### Aim of the task
Extract all lines from the data beneath that include the word "computer".

[Data excerpts]
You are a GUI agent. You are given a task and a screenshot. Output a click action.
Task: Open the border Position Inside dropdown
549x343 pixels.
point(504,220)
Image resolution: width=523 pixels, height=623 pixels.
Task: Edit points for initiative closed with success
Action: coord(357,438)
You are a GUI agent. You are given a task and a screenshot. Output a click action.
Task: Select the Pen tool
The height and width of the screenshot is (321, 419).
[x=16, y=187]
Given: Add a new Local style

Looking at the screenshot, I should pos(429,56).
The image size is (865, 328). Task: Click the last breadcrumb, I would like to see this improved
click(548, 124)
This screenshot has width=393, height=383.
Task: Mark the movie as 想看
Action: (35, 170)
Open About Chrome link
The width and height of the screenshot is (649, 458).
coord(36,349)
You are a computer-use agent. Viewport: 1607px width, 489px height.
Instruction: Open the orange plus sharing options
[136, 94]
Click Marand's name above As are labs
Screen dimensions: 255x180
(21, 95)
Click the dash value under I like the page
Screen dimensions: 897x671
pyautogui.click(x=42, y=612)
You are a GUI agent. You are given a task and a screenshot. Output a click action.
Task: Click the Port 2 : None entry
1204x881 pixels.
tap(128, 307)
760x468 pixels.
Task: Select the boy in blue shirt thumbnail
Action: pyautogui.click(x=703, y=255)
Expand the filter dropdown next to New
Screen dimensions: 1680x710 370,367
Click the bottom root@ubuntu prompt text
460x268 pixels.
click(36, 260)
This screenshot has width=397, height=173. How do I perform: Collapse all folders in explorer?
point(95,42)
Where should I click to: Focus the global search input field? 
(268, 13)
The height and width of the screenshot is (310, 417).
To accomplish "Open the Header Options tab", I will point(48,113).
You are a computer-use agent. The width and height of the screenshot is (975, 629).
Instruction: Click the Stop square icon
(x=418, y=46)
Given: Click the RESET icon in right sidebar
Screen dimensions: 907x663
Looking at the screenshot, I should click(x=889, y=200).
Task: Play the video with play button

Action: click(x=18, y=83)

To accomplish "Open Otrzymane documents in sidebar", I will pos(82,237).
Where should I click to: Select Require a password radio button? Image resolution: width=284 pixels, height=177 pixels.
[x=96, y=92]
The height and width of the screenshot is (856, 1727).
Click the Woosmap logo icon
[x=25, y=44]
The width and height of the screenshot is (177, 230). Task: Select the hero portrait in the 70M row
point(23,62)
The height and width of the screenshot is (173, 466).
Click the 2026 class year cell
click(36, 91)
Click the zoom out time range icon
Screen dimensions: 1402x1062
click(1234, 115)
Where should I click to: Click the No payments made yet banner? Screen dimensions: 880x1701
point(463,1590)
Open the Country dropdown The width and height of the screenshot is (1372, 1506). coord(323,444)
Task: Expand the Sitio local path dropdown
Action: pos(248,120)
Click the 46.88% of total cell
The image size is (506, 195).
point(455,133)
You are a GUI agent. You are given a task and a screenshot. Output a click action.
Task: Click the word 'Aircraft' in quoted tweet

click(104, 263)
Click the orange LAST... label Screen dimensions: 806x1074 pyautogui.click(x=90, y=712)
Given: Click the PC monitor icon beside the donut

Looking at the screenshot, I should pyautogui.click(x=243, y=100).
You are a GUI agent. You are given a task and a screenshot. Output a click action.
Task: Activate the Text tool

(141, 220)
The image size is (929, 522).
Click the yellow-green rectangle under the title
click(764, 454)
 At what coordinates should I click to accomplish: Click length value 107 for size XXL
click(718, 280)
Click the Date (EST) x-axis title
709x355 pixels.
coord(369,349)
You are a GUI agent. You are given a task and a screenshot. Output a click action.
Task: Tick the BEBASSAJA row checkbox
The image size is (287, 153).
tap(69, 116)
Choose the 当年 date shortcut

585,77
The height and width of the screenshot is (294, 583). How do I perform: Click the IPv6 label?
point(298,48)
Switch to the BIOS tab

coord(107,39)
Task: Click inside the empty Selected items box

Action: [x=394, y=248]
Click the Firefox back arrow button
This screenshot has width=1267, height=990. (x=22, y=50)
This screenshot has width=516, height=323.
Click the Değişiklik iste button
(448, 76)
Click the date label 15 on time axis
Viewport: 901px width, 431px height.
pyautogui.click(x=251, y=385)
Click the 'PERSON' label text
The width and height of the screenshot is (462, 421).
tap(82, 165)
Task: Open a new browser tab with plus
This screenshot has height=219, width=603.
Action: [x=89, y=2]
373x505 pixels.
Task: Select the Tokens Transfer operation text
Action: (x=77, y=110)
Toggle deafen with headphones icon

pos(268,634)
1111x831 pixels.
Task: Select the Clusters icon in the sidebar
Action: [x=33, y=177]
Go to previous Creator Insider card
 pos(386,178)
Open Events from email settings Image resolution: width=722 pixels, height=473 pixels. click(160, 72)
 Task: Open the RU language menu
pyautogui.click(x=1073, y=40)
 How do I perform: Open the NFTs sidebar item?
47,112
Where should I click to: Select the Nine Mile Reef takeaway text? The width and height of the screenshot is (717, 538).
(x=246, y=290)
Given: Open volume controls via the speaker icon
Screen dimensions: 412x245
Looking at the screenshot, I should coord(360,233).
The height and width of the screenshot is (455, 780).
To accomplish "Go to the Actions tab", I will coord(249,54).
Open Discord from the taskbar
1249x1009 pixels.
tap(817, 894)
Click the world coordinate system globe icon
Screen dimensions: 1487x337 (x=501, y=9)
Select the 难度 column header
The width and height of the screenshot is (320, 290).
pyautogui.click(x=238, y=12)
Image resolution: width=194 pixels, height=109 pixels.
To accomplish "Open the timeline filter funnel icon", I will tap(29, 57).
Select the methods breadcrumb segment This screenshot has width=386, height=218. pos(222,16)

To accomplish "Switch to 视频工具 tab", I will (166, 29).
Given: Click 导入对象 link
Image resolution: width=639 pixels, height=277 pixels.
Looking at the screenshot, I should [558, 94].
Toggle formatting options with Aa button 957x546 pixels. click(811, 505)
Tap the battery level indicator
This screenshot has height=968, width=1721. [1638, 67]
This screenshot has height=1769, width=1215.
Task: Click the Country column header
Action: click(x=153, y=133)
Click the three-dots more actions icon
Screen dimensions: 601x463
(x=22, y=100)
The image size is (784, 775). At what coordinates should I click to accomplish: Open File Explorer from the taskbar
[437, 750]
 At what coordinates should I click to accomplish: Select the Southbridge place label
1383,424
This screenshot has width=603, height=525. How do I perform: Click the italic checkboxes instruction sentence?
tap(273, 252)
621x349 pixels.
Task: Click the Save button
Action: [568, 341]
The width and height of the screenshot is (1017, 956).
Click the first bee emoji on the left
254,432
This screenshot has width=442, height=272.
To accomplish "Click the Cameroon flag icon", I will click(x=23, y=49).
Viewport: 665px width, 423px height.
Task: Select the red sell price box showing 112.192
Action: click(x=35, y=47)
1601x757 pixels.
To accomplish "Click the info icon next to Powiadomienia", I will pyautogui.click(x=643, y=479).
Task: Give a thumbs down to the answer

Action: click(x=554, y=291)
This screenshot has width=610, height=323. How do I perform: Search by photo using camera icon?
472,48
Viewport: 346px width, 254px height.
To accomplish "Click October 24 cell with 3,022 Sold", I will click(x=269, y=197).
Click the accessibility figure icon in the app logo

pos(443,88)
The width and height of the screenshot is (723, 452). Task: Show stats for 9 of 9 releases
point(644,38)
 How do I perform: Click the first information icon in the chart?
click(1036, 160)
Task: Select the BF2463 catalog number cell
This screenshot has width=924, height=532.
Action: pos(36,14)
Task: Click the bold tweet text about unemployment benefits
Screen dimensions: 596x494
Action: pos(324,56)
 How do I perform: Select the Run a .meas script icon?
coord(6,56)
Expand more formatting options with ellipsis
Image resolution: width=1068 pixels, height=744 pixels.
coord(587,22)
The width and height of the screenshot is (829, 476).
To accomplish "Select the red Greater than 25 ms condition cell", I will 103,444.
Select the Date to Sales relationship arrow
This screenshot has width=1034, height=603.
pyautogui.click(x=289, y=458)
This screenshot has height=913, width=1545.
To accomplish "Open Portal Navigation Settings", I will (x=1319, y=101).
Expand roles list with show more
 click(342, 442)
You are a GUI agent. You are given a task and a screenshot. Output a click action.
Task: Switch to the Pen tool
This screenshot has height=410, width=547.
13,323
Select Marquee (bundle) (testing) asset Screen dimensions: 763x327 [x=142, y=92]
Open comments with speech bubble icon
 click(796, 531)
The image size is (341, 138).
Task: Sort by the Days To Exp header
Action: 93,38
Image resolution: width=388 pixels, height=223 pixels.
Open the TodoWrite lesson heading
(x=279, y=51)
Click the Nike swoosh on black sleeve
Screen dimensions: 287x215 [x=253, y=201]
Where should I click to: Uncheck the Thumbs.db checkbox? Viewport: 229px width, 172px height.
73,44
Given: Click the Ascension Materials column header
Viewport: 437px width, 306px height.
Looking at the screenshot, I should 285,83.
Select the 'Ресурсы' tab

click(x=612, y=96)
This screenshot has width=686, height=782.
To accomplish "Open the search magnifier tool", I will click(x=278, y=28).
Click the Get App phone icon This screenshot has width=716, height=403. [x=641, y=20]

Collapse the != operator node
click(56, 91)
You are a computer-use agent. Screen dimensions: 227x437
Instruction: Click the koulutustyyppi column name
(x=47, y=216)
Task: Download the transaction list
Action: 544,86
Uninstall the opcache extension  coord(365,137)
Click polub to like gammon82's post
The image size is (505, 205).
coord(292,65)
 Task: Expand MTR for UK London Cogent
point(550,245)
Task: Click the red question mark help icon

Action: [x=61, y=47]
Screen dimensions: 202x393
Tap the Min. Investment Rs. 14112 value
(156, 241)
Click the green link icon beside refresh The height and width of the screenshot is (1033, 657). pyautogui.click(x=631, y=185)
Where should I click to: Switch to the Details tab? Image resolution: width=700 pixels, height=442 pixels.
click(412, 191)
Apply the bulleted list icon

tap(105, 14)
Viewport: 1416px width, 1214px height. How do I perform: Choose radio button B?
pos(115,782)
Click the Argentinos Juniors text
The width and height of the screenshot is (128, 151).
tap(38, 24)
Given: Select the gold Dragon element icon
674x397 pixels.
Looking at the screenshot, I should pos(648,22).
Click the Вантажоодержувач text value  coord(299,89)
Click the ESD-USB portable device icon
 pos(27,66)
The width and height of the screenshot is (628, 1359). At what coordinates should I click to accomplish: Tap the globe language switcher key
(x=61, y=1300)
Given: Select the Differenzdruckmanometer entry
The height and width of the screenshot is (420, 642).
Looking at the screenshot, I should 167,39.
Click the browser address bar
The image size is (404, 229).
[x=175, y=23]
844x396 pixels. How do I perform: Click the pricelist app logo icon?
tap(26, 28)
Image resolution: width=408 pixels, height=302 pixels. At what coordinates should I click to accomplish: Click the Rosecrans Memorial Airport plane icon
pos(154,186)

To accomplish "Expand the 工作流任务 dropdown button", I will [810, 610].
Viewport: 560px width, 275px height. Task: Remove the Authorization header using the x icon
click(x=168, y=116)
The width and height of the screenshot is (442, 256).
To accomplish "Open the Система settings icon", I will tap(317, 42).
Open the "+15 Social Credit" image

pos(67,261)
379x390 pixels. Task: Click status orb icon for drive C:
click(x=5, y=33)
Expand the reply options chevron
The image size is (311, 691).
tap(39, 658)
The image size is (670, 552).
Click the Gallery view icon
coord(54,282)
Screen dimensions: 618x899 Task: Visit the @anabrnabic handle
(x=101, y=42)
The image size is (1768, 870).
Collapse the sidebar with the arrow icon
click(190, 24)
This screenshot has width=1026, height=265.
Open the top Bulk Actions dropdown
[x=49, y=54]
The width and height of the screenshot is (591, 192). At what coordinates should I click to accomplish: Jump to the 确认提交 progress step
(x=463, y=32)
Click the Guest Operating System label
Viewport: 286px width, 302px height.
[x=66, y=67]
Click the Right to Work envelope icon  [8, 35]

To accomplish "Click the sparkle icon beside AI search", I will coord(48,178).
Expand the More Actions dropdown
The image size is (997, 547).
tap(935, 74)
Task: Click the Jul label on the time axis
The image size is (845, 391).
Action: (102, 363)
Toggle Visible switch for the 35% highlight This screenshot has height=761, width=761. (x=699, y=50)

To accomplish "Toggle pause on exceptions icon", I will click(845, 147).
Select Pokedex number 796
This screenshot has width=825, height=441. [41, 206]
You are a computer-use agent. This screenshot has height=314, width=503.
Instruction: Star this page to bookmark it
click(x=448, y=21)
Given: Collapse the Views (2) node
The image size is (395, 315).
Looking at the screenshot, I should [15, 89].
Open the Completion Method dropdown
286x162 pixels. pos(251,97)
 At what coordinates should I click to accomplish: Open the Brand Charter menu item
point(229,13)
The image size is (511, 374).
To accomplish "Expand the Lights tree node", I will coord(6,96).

### Response box
You are a computer-use agent. Viewport: 1607px width, 489px height.
You are a computer-use agent. The width and height of the screenshot is (975, 629).
You are a computer-use agent. Screen dimensions: 227x437
You are a computer-use agent. This screenshot has height=314, width=503.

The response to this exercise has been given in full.